## Perintah A
Menurut petikan di bawah, apa nama komunitas di kota Malang yang menjadi batasan responden penelitian?

## Petikan Teks
★ ★ ★

Male to female: Adalah Secara fisik mereka adalah laki-laki normal, memiliki kelamin yang normal, namun mereka merasa dirinya perempuan, dan berpenampilan tidak ubahnya seperti kaum perempuan lainnya (Koeswinarno, 2004).
1.7
Batasan Penelitian Terdapat empat jenis gangguan identitas gender yang dikemukakan oleh Piere
(2011), yakni transvestic fetishism (mendapatkan kepuasan seksual ketiak mengenakan pakaian lawan jenis), intersexed individual (hermafrodit/lahir dengan kelamin yang tidak jelas), female to male (gender anatomis perempuan tapi memiliki sifat dan karakter gender maskulin/laki-laki) dan terakhir male to female (secara fisik laki-laki namun sifat dan karakternya yang miliki adalah feminin/perempuan. Dalam penelitian yang akan dilakukan dibatasi hanya pada pengaruh pola asuh pada pembentukan perilaku male to female atau yang disebut juga dengan Waria, sedangkan batasan responden yang akan diteliti adalah responden yang terdapat pada suatu komunitas di kota malang yang menyebut diri mereka ‘Ikatan Waria Malang’ atau sering disebut dengan IWAMA.

★ ★ ★

## Catatan Tersedia
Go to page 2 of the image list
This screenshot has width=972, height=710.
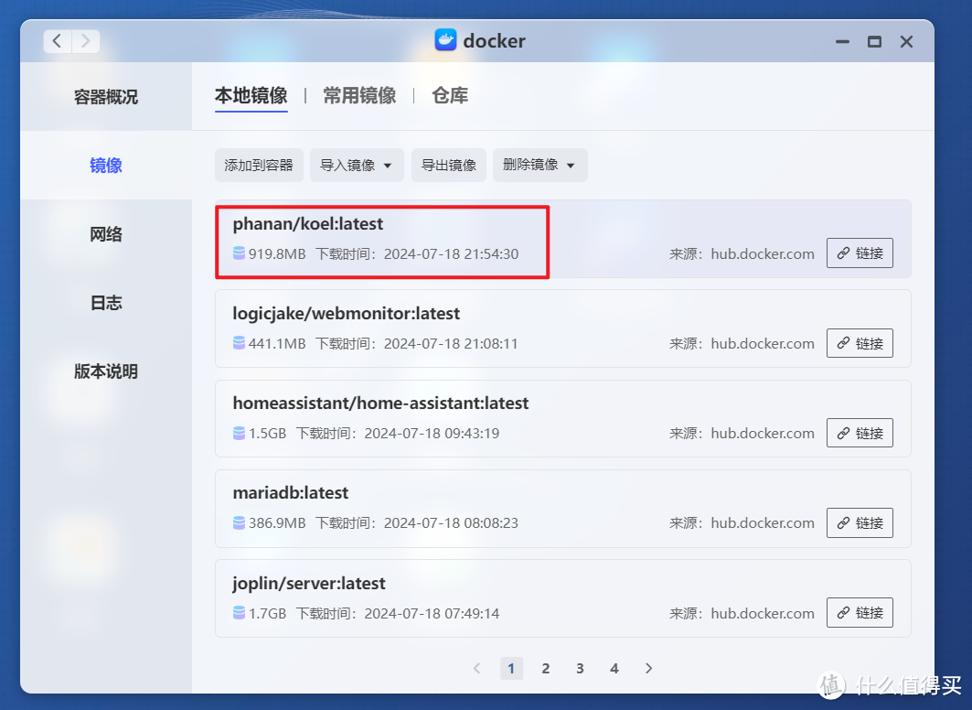tap(546, 668)
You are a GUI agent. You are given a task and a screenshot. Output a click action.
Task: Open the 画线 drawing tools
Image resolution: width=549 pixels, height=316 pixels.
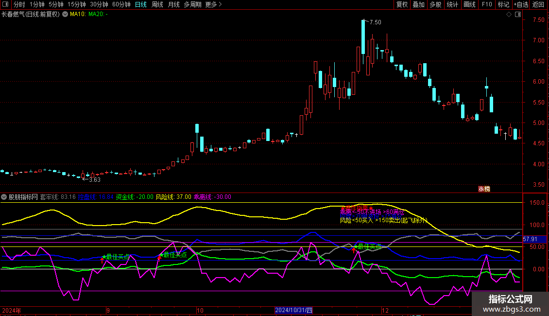click(x=469, y=4)
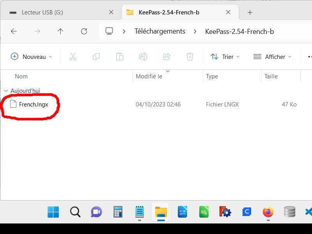
Task: Sort files by the Nom column
Action: (x=21, y=76)
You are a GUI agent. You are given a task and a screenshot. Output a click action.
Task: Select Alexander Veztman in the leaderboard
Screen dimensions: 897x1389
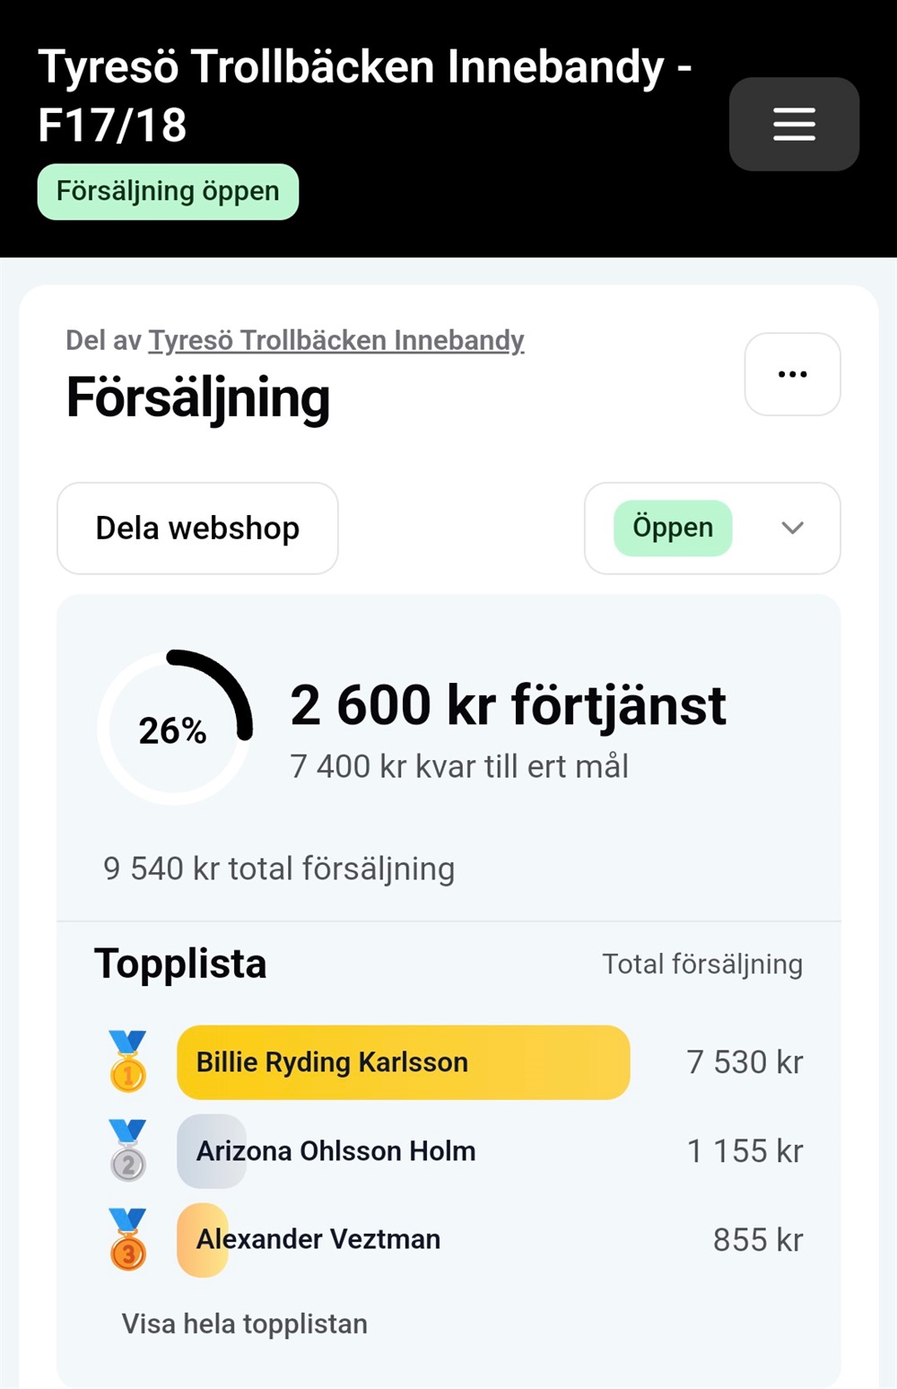pos(318,1239)
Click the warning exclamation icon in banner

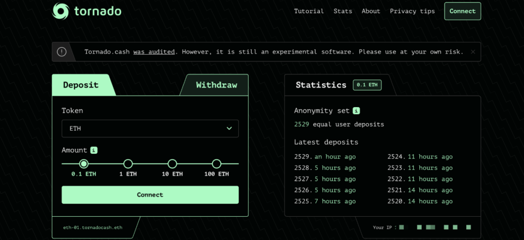[62, 52]
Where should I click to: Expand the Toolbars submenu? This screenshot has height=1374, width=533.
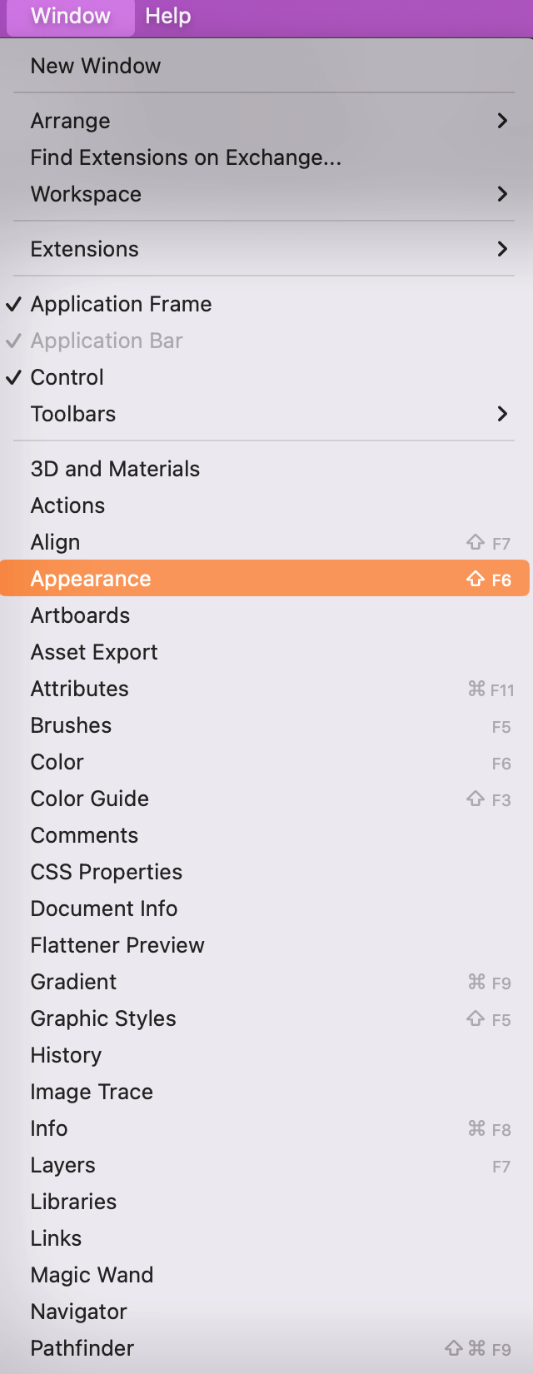(72, 414)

★ ★ ★

## Perintah B
Tolong tulis ulang seluruh baris catatan di atas menjadi daftar bernomor tanpa baris kosong. Gambar tidak perlu disertakan dalam jawaban.

## Pemecahan Masalah A
Ikatan Waria Malang, yang sering disebut IWAMA.

## Pemecahan Masalah B
1. Go to page 2 of the image list
2. This screenshot has width=972, height=710.
3. tap(546, 668)
4. You are a GUI agent. You are given a task and a screenshot. Output a click action.
5. Task: Open the 画线 drawing tools
6. Image resolution: width=549 pixels, height=316 pixels.
7. click(x=469, y=4)
8. Task: Sort files by the Nom column
9. Action: (x=21, y=76)
10. You are a GUI agent. You are given a task and a screenshot. Output a click action.
11. Task: Select Alexander Veztman in the leaderboard
12. Screen dimensions: 897x1389
13. pos(318,1239)
14. Click the warning exclamation icon in banner
15. [62, 52]
16. Where should I click to: Expand the Toolbars submenu? This screenshot has height=1374, width=533.
17. (72, 414)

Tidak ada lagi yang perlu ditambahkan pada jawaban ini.